Sunday, September 26, 2004
I'm watching the sun stumble home in the morning from a bar on the east side of townand the coffee is just water dressed in brown....
Well, good morning to all. Life has seemed so sparatic lately I find it difficult to be able to sit down and just take the time for me to write. I haven't really written anything lately. Aside from the jumble of worthlessness that I jot down while my kids are napping at work. But shockingly enough nothing all that interesting comes of the Kindercare atmosphere. :)
I can't believe it is almost October. Looking outside I remember how much I love the fall... the changing of the leaves, being able to wear big sweatshirts and jackets and jeans without looking like a complete scrub, football season, the smell of apples and pupkins... and of course HALLOWEEN! :) oh man I love Halloween. Makes me want to be in college again because oddly enough, people in the "real world" don't so much celebrate the holliday. And I don't want to just go out to the bars and drink. I want to wear a costume and get candy. or at least give it out to little ones. Man, when I have kids... they are going to be so freaking lucky around Halloween. Oh, and Eddy will for sure be wearing himself a costume this year weather Joshua wants him to or not. :)

Provided information:

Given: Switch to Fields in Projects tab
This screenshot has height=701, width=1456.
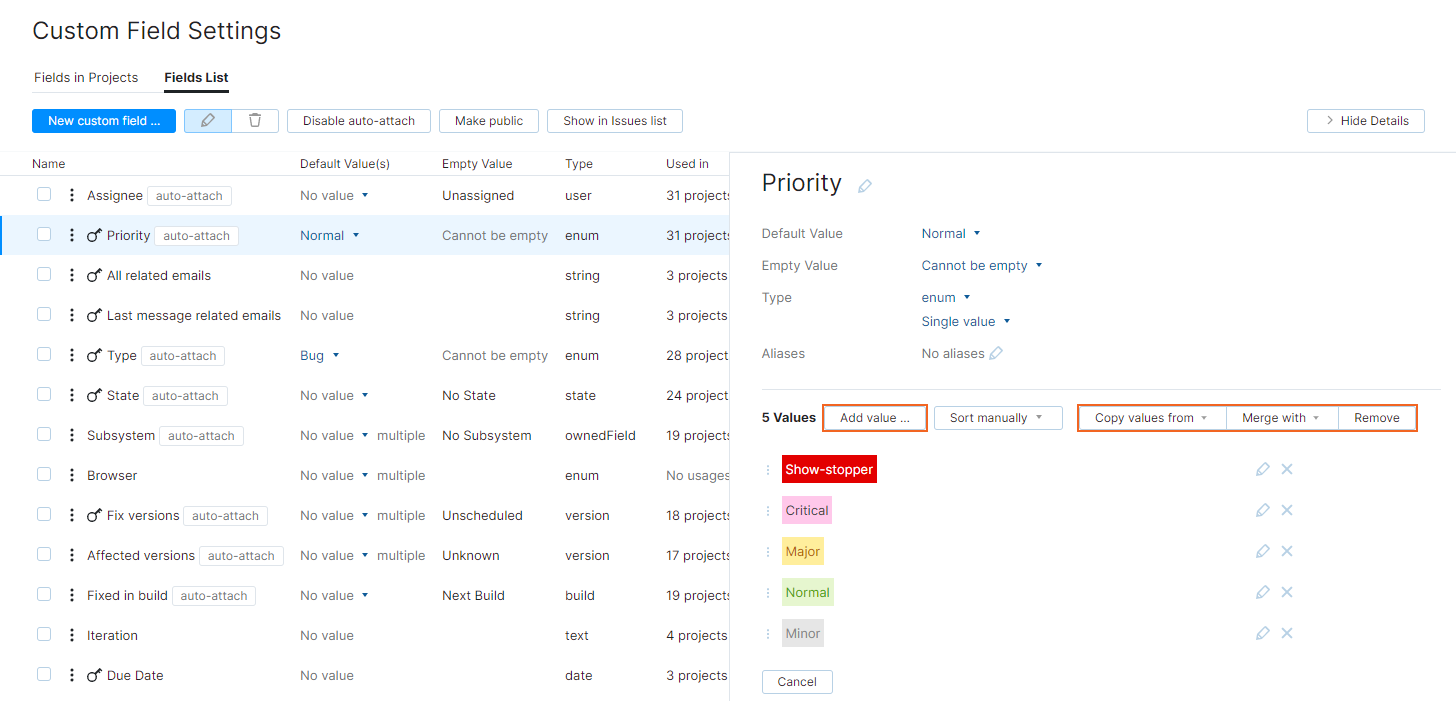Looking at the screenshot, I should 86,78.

---

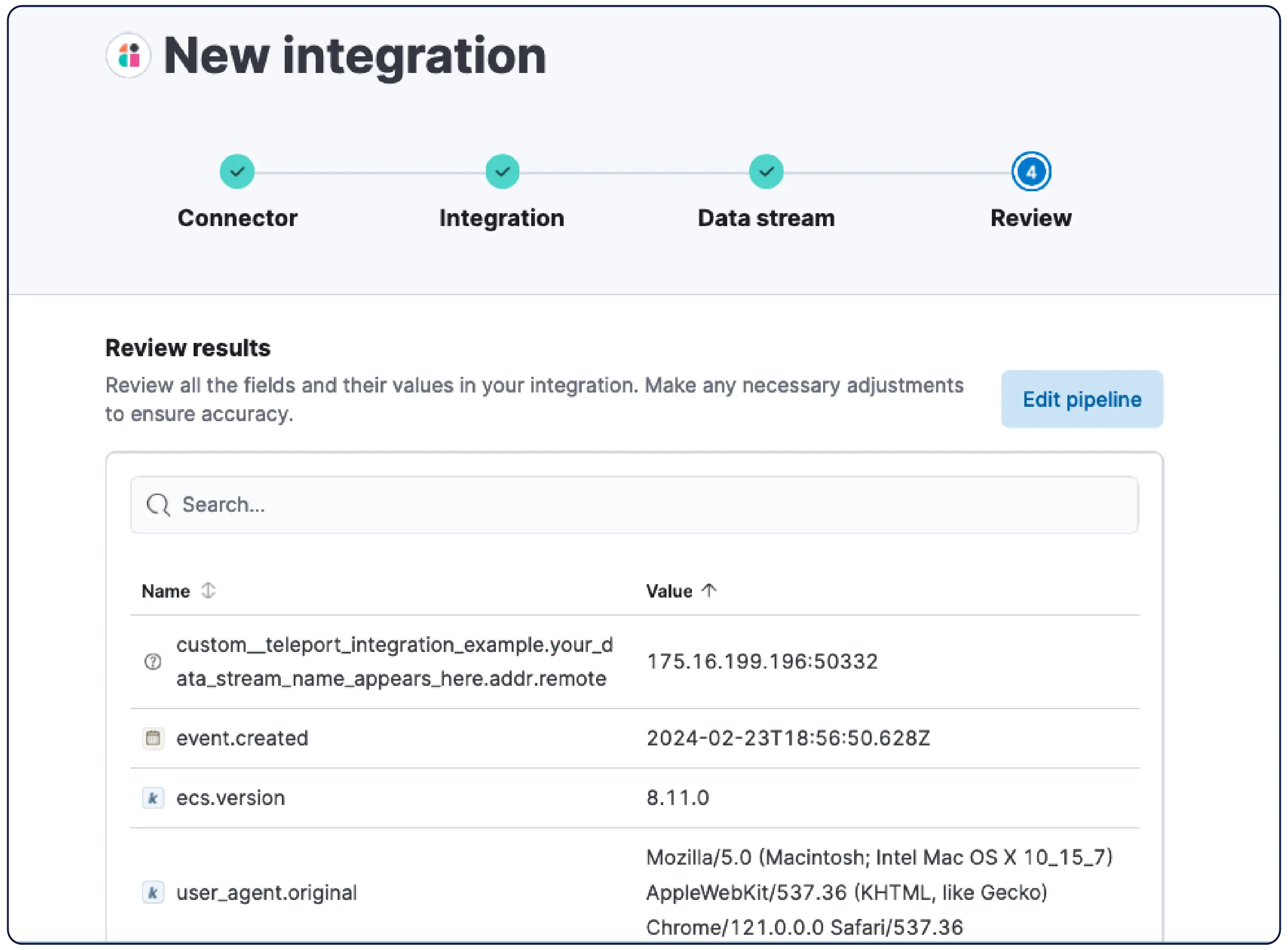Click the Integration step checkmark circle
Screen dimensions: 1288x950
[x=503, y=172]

Written problem:
Copy everything in the blog post from "Well, good morning" down to "Kindercare atmosphere. :)", substituting "sleeping" for "napping".

Reply:
Well, good morning to all. Life has seemed so sparatic lately I find it difficult to be able to sit down and just take the time for me to write. I haven't really written anything lately. Aside from the jumble of worthlessness that I jot down while my kids are sleeping at work. But shockingly enough nothing all that interesting comes of the Kindercare atmosphere. :)